Imidazo[4,5-c]pyridines:
- Bamaluzole—a GABA_A receptor-agonizing anticonvulsant that was never marketed.^[2]

Antipsychotic

Antipsychotics:

Imidazo[1,2-a]pyridines:
- Mosapramine (brand name クレミン, Cremin)—an atypical antipsychotic used in Japan.^[3]

Gastrointestinal

Drugs used for peptic ulcer disease (PUD), GERD and gastroprokinetic agents (motility stimulants):

Imidazo[1,2-a]pyridines:
- CJ-033466—an experimental gastroprokinetic acting as a selective 5-HT₄ serotonin receptor partial agonist.^[4]
- Zolimidine—a gastroprotective agent.^[5]
- Linaprazan—a potassium-competitive acid blocker which demonstrated similar efficacy as esomeprazole in healing and controlling symptoms of GERD patients with erosive esophagitis.^[6]
- SCH28080—the prototypical potassium-competitive acid blocker which has not found clinical use because of liver toxicity in animal trials and elevated liver enzyme activity in the serum of human volunteers.^[7]
Imidazo[4,5-b]pyridines:
- Tenatoprazole—it blocks the gastric proton pump leading to decline of gastric acid production.

Anti-inflammatories

NSAIDs, analgesics and antimigraine drugs:

Imidazo[1,2-a]pyridines:
- Miroprofen—a derivative of propionic acid.
Imidazo[4,5-b]pyridines:
- Telcagepant—a calcitonin gene-related peptide receptor antagonist which was in clinical trials as a remedy for migraine. Its development was terminated.^[8]

Cardiovascular

Drugs acting on the cardiovascular system:

Imidazo[1,2-a]pyridines:
- Olprinone (loprinone)—a cardiac stimulant.^[9]

Bone

Drugs for treatment of bone diseases:

Imidazo[1,2-a]pyridines:
- Minodronic acid (brand names Bonoteo, Recalbon)—a third-generation bisphosphonate used for the treatment of osteoporosis.^[10]

Antineoplastic

Antineoplastic agents:

Imidazo[1,5-a]pyridines:
- Fadrozole (brand name Afema)—an aromatase inhibitor.
Imidazo[4,5-c]pyridines:
- 3-Deazaneplanocin A—an S-adenosyl-L-homocysteine synthesis inhibitor and histone methyltransferase EZH2 inhibitor.

Antiviral

Directly-acting antiviral agents:

Imidazo[1,2-a]pyridines:
- Tegobuvir (GS-9190) - an allosteric, non-nucleoside hepatitis C virus NS5B RNA-dependent RNA polymerase inhibitor targeting the thumb II allosteric site.^[11]

DAergic

PIP3EA [885446-91-3] D4 agonist supported to have penile erectant properties.

Related Research Articles

The GABA_A receptor (GABA_AR) is an ionotropic receptor and ligand-gated ion channel.
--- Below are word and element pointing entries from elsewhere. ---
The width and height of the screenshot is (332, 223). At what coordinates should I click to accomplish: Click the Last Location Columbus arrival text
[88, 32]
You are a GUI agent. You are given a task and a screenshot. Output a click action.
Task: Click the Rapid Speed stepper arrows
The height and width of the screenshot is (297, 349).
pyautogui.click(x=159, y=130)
Its endogenous ligand is γ-aminobutyric acid (GABA), the major inhibitory neurotransmitter in the central nervous system. Upon opening, the GABA_A receptor is selectively permeable to chloride ions (Cl⁻) and, to a lesser extent, bicarbonate ions (HCO₃⁻). Depending on the membrane potential and the ionic concentration difference, this can result in ionic fluxes across the pore. For instance, under physiological conditions Cl⁻ will flow inside the cell if the membrane potential is higher than the equilibrium potential (also known as the reversal potential) for chloride ions if the receptor is activated. This causes an inhibitory effect on neurotransmission by diminishing the chance of a successful action potential occurring at the postsynaptic cell. The reversal potential of the GABA_A-mediated inhibitory postsynaptic potential (IPSP) in normal solution is −70 mV, contrasting the GABA_B IPSP (-100 mV).

Zaleplon, sold under the brand names Sonata among others, is a sedative-hypnotic, used to treat insomnia. It is a nonbenzodiazepine hypnotic from the pyrazolopyrimidine class.
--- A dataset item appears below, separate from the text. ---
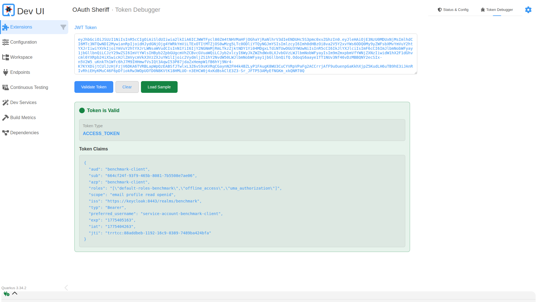The image size is (537, 302).
Task: Click the bug status icon in bottom bar
Action: click(6, 294)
Bretazenil (Ro16-6028) is an imidazopyrrolobenzodiazepine anxiolytic drug which is derived from the benzodiazepine family, and was invented in 1988. It is most closely related in structure to the GABA antagonist flumazenil, although its effects are somewhat different. It is classified as a high-potency benzodiazepine due to its high affinity binding to benzodiazepine binding sites where it acts as a partial agonist. Its profile as a partial agonist and preclinical trial data suggests that it may have a reduced adverse effect profile. In particular bretazenil has been proposed to cause a less strong development of tolerance and withdrawal syndrome. Bretazenil differs from traditional 1,4-benzodiazepines by being a partial agonist and because it binds to α₁, α₂, α₃, α₄, α₅ and α₆ subunit containing GABA_A receptor benzodiazepine receptor complexes. 1,4-benzodiazepines bind only to α₁, α₂, α₃ and α₅GABA_A benzodiazepine receptor complexes.

Panadiplon (U-78875) is an anxiolytic drug with a novel chemical structure that is not closely related to other drugs of this type. It has a similar pharmacological profile to the benzodiazepine family of drugs, but with mainly anxiolytic properties and relatively little sedative or amnestic effect, and so is classified as a nonbenzodiazepine anxiolytic.

L-838,417 is an anxiolytic drug used in scientific research. It has similar effects to benzodiazepine drugs, but is structurally distinct and so is classed as a nonbenzodiazepine anxiolytic. The compound was developed by Merck, Sharp and Dohme.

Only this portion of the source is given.